**Excerpt to read:**
....................

Addiction comes in every shape, sex, color, and size. It affects every economic class and neighborhood and touches one in seven families across North America. We tend to believe addiction is about drug and alcohol abuse, and it is, to an extent. But drugs and alcohol are only a small part of the problem. The most challenging part of this disease is the way people think, feel, and behave.

It’s easy to believe the addict is the sick one and the one who needs to make all the changes. But that’s not true, either.

Addiction is a family illness. Like an iceberg, what you see sticking out of the water is the smallest part, or the fifteen percent.

With the addicted person, the 15% is their relationship with drugs or alcohol.

With the family member, the 15% is their relationship with the addict.

The other eighty-five percent of this illness is the unhealthy behaviors and characteristics that both the addicted person and their family will exhibit.

Both parties suffer from mental obsession. The addicted person will obsess on their next high. The family member will obsess on the addicted person.

Both parties will engage in deceitful behavior. The addicted person will lie about their usage. The family will lie about covering up for them.

....................

**Material provided:**
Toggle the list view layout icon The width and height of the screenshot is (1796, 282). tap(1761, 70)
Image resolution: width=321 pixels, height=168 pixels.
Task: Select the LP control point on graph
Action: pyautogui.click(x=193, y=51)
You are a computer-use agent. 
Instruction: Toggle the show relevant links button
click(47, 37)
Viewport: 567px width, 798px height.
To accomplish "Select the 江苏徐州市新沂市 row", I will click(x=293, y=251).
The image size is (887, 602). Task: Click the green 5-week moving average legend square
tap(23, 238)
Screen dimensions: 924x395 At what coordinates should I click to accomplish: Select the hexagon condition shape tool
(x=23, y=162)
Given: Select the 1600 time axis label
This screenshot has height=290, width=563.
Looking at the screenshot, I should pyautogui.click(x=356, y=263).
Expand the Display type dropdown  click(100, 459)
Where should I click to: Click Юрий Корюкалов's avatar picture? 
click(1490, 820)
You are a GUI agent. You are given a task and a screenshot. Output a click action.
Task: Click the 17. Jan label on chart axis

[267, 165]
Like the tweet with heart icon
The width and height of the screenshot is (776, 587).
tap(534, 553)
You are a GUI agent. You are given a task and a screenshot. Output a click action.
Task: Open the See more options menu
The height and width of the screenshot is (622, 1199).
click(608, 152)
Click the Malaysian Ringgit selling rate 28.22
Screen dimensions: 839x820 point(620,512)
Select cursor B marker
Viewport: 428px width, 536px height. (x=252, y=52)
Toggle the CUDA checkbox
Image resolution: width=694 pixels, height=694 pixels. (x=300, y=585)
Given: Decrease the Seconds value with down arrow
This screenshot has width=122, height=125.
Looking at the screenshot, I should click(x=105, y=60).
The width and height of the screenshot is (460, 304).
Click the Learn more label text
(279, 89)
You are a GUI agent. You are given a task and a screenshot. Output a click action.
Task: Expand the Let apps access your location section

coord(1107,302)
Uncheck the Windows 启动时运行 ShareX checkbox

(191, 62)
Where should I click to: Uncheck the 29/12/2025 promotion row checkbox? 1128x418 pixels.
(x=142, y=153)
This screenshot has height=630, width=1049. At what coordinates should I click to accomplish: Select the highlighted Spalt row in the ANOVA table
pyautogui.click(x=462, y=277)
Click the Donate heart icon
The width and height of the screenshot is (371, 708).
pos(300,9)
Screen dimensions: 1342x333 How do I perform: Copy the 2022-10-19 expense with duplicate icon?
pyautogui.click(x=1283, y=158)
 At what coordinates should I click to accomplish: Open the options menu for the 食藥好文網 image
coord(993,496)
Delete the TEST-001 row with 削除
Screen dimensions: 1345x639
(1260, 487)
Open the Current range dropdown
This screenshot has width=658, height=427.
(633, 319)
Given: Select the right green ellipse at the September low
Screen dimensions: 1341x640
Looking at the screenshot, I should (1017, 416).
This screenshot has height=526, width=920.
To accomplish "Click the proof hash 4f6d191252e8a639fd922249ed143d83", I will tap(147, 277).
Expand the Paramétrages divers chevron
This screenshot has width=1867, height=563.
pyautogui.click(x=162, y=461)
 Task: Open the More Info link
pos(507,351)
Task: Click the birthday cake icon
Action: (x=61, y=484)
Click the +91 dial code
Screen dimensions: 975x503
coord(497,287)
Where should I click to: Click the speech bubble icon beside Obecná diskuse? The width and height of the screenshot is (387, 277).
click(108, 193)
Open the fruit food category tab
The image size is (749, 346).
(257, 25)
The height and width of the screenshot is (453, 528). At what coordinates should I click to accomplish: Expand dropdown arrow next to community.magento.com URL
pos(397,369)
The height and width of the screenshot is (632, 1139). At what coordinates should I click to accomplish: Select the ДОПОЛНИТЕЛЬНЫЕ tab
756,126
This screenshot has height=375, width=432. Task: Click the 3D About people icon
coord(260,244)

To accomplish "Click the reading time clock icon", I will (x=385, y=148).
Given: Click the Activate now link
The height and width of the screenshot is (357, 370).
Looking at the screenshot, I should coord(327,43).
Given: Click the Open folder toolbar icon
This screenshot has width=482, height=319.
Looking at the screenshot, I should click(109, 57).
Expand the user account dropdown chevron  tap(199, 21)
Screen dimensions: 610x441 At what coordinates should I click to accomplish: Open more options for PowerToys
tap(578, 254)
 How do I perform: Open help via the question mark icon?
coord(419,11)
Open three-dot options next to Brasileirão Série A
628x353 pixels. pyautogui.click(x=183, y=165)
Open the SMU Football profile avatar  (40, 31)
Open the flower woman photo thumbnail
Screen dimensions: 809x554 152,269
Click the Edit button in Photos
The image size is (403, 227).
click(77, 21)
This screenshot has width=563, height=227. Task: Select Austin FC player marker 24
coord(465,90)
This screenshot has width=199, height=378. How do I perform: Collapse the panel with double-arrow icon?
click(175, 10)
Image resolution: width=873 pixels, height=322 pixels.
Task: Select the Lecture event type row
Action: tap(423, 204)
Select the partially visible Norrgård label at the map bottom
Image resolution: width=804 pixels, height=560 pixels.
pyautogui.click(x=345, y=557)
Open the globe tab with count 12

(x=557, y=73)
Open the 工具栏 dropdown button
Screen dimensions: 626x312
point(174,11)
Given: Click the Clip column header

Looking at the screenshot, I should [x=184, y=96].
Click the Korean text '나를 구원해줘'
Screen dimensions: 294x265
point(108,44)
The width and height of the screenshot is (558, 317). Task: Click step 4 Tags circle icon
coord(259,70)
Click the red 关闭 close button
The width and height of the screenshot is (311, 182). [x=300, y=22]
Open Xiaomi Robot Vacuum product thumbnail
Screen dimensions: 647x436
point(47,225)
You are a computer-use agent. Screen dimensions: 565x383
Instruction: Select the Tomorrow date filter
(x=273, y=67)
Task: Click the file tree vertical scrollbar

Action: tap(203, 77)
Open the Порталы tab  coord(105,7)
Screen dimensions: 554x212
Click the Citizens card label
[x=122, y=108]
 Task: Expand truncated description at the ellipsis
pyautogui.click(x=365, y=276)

....................

**Work to complete:**
[1] According to the addiction text above, what portion of the illness consists of the unhealthy behaviors and characteristics shown by both the addicted person and their family?
[2] Transcribe the addiction text above, starting at "It’s easy to" and ending at "up for them.".

**Outputs by task:**
[1] Eighty-five percent.

[2]
It’s easy to believe the addict is the sick one and the one who needs to make all the changes. But that’s not true, either.

Addiction is a family illness. Like an iceberg, what you see sticking out of the water is the smallest part, or the fifteen percent.

With the addicted person, the 15% is their relationship with drugs or alcohol.

With the family member, the 15% is their relationship with the addict.

The other eighty-five percent of this illness is the unhealthy behaviors and characteristics that both the addicted person and their family will exhibit.

Both parties suffer from mental obsession. The addicted person will obsess on their next high. The family member will obsess on the addicted person.

Both parties will engage in deceitful behavior. The addicted person will lie about their usage. The family will lie about covering up for them.